Problem » Starting at the line containing "click on web." and ending at the line containing "Describe the element at coordinates (345, 77)", change "Image resolution" to "Screen size" and give those lines again with nothing else altered.

— Begin Information provided —

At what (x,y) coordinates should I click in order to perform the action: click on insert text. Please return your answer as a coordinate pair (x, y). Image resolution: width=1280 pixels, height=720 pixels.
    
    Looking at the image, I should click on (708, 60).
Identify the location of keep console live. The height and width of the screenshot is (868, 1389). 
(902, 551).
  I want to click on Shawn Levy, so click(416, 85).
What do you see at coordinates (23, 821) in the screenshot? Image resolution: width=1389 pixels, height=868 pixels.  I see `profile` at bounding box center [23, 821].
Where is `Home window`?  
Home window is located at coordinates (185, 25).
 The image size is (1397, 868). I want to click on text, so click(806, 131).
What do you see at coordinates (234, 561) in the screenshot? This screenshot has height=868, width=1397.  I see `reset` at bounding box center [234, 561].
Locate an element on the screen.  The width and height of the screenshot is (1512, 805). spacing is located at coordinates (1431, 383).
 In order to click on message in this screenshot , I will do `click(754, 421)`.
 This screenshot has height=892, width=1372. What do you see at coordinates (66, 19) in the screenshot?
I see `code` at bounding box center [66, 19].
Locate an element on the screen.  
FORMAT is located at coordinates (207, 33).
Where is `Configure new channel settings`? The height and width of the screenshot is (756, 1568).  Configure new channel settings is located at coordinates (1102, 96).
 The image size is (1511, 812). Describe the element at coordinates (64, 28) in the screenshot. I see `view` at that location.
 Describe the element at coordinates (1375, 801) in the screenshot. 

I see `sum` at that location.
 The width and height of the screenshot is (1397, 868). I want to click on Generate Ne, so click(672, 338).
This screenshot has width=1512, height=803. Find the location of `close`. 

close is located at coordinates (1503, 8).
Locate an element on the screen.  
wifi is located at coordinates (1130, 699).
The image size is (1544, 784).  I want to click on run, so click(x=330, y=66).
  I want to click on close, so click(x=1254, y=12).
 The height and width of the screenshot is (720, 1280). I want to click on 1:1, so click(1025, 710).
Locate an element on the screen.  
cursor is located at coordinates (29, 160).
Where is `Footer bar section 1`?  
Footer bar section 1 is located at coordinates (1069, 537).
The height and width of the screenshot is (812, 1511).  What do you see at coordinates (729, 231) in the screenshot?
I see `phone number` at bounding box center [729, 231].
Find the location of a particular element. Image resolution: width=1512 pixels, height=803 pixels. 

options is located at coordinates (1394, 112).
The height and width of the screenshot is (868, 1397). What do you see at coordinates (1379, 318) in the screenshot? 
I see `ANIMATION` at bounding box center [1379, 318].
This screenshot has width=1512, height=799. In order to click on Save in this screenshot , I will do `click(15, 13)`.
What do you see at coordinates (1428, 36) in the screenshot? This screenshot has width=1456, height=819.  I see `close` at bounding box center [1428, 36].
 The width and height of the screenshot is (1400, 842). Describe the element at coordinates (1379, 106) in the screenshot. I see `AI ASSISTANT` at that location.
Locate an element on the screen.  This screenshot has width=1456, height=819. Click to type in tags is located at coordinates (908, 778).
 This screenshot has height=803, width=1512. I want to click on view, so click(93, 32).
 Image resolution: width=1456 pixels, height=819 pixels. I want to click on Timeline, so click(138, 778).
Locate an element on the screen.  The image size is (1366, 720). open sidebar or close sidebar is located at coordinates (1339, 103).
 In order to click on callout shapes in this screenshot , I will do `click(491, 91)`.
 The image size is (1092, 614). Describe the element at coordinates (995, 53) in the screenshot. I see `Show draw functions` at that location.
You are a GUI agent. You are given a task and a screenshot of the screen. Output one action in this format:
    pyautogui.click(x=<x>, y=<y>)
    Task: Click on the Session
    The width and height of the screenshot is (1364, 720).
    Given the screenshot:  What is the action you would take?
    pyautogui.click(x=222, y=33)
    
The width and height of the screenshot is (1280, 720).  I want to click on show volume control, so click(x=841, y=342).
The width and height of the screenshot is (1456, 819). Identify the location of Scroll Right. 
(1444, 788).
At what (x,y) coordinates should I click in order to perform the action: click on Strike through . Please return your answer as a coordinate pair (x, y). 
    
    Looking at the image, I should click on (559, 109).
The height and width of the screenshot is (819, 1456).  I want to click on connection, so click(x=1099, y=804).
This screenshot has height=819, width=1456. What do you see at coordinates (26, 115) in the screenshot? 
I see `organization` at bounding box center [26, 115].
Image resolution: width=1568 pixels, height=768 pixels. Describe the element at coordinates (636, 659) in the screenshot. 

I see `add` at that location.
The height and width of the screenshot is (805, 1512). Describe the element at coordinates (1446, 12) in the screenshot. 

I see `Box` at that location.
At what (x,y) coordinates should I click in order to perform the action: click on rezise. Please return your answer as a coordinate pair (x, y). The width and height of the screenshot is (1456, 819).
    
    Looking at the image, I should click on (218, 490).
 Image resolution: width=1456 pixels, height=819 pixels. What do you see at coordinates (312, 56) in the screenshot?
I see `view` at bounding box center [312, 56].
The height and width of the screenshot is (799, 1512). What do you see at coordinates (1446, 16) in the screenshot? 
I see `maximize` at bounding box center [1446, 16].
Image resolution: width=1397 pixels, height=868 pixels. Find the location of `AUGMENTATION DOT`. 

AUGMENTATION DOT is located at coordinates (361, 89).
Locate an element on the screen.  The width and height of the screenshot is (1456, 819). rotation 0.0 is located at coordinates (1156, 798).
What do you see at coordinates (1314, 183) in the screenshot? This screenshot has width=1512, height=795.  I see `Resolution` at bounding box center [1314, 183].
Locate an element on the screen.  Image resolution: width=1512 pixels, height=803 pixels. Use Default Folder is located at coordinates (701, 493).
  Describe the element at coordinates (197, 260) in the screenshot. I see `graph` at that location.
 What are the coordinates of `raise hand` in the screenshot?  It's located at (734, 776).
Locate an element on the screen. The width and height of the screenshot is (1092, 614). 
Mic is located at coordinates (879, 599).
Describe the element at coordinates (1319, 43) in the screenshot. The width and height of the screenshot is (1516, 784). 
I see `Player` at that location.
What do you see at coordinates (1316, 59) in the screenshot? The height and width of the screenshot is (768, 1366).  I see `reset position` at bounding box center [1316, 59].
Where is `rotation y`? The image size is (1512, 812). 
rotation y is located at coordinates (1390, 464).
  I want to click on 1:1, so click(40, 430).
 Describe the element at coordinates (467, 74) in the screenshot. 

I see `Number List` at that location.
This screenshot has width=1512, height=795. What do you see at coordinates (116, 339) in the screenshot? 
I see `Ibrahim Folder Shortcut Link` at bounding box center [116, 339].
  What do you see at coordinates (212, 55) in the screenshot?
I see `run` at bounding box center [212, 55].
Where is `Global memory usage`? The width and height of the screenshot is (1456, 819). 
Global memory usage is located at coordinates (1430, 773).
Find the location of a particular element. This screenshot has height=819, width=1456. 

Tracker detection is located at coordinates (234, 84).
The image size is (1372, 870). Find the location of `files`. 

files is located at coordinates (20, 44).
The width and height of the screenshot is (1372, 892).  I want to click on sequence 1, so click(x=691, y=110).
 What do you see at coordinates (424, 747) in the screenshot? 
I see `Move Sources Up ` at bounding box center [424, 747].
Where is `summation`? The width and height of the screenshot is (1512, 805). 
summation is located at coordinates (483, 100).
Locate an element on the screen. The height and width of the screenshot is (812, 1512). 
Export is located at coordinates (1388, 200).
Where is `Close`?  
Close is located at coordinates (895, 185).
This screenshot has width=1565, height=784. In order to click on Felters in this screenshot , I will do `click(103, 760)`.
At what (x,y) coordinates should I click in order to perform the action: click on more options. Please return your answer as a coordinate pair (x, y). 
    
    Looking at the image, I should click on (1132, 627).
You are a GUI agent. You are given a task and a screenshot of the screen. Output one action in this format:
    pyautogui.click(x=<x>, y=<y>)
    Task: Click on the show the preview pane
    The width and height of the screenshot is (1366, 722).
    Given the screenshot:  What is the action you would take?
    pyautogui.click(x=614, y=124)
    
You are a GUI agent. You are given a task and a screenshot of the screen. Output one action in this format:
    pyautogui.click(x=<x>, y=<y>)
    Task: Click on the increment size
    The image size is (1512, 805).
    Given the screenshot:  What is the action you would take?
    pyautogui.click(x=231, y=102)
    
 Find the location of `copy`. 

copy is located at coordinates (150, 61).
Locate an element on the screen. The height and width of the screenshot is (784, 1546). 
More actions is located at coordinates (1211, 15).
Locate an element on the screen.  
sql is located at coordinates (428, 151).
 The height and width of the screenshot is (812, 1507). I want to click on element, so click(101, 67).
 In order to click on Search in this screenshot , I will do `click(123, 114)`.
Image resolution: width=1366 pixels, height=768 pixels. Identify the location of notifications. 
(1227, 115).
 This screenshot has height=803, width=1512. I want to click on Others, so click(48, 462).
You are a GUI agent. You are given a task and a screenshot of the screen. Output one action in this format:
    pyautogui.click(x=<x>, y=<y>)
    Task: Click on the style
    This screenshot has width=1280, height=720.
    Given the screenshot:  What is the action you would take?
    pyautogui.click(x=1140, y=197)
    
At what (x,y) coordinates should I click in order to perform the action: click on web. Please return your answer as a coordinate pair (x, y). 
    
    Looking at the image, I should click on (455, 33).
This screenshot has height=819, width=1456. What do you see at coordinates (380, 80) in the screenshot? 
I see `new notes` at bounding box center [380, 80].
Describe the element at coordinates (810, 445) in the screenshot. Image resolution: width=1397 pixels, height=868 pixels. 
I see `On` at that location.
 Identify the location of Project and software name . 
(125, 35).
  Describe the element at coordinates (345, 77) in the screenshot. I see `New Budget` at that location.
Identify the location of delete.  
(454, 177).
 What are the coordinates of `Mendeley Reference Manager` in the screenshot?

— End Information provided —

Written answer »
At what (x,y) coordinates should I click in order to perform the action: click on web. Please return your answer as a coordinate pair (x, y). 
    
    Looking at the image, I should click on (455, 33).
This screenshot has height=819, width=1456. What do you see at coordinates (380, 80) in the screenshot? 
I see `new notes` at bounding box center [380, 80].
Describe the element at coordinates (810, 445) in the screenshot. Screen size: width=1397 pixels, height=868 pixels. 
I see `On` at that location.
 Identify the location of Project and software name . 
(125, 35).
  Describe the element at coordinates (345, 77) in the screenshot. I see `New Budget` at that location.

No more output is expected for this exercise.